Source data

--- Begin ---

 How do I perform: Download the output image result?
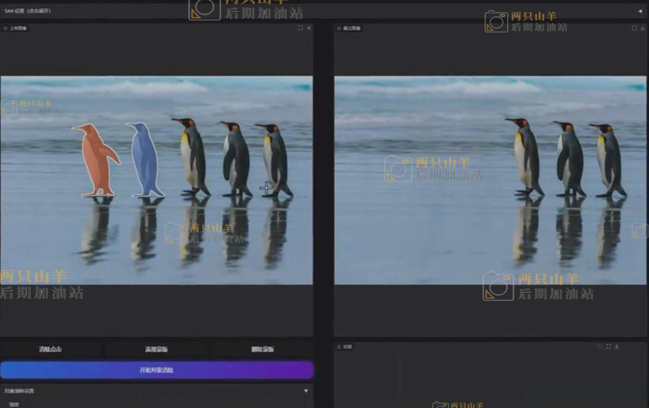[x=643, y=28]
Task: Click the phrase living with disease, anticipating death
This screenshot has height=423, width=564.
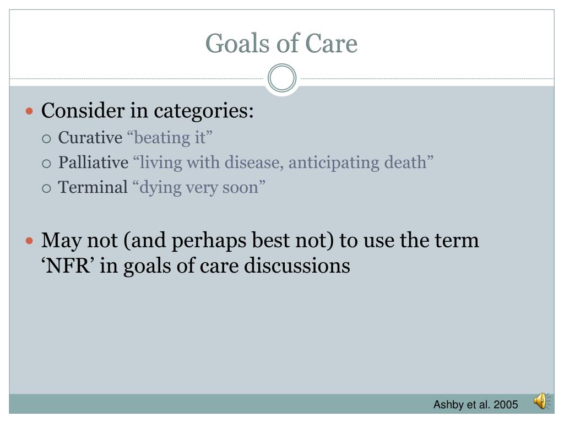Action: tap(283, 162)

--- End ---

§ Problem requirements: Please copy out every line of the records above word for word, omitting the pictures.

§ Full solution:
 How do I perform: Download the output image result?
[x=643, y=28]
Task: Click the phrase living with disease, anticipating death
This screenshot has height=423, width=564.
Action: tap(283, 162)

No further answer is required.